I was just wondering if it is worth getting a soap making software for my business and if so what one?

Thanks


----------



## Moody Glenn (Jun 20, 2013)

A very popular software is called SoapMaker 3. Here is the link: http://www.soapmaker.ca/ . It continually gets better and better.


----------



## jcandleattic (Jun 21, 2013)

Most soapers are going to say SM3 (soapmaker 3) as Moody suggested. 
If you don't want to put out the money (which really is not very much for the value the software provides) you can put together a simple formulated spreadsheet in excel. However excel will not do nearly what SM3.


----------



## lsg (Jun 21, 2013)

I can also recommend Soapmaker 3 Prof.  It is well worth the money.


----------



## three_little_fishes (Jun 21, 2013)

I was reading that Soapmaker 3 has spots where you can put in tax rates and it will calculate taxes that you will have to pay. Anyone know how many different tax rates it will calculate? I'd like to sell next year so I'm starting to look into some things like this on top of learning more about soap itself. I know that in FL I will have to pay fed, state, county, and city if I go to the market. I'm really not even sure if it will be worth it.


----------



## revalea30 (Jul 2, 2013)

Thanks for share the post.


----------



## danielle22033 (Jul 2, 2013)

three_little_fishes said:


> I was reading that Soapmaker 3 has spots where you can put in tax rates and it will calculate taxes that you will have to pay. Anyone know how many different tax rates it will calculate? I'd like to sell next year so I'm starting to look into some things like this on top of learning more about soap itself. I know that in FL I will have to pay fed, state, county, and city if I go to the market. I'm really not even sure if it will be worth it.

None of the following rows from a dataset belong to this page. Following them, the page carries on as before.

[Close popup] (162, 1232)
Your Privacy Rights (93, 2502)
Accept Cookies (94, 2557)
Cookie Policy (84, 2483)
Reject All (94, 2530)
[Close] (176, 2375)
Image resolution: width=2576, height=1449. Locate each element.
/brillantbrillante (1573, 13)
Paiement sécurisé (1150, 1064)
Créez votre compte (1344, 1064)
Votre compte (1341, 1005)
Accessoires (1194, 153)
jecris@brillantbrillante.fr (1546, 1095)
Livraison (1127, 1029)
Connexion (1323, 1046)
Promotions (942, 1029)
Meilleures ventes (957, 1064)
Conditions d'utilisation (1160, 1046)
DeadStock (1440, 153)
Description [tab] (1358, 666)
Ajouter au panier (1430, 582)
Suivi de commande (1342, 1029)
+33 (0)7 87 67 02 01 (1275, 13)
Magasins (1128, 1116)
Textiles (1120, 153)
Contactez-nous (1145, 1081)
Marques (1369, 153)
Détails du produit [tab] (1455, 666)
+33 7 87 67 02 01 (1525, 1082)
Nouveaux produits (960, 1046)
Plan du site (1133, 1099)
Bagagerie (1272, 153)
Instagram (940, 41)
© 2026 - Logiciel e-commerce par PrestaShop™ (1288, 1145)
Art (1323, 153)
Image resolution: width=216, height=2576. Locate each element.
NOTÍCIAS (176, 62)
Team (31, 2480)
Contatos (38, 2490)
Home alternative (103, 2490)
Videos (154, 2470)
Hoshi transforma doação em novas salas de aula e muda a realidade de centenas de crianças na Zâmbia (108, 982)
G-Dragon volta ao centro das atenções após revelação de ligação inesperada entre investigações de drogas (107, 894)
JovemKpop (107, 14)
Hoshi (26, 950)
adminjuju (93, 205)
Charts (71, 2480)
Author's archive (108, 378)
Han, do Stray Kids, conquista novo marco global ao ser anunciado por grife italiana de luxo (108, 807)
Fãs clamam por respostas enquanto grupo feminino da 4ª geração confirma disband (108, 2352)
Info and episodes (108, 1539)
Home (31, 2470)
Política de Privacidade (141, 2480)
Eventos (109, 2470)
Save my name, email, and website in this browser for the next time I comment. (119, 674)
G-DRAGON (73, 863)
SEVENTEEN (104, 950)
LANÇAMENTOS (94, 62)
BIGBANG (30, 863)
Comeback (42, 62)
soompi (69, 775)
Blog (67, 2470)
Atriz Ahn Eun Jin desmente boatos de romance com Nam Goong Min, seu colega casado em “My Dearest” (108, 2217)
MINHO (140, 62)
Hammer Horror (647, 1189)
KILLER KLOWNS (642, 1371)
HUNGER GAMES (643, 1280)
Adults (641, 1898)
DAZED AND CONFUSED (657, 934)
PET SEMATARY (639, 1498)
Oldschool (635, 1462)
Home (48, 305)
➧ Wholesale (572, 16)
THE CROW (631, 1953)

I did end up getting soap maker 3 and it allows 2 different taxes.


----------



## Skatergirl46 (Jul 3, 2013)

I was going to buy Soapmaker but then I learned that it's not available for Mac. I don't really want to have to buy another program so I can use it. That's like paying twice as much.   Someone posted about using Bento for their recipes but I can't remember who it was. I have Bento, now I just have to figure it out.


----------



## Lindy (Jul 4, 2013)

With Mac you can buy an add-on that will run in a windows environment to allow you to use the program.  It is well worth it as there is nothing else on the market like it.


----------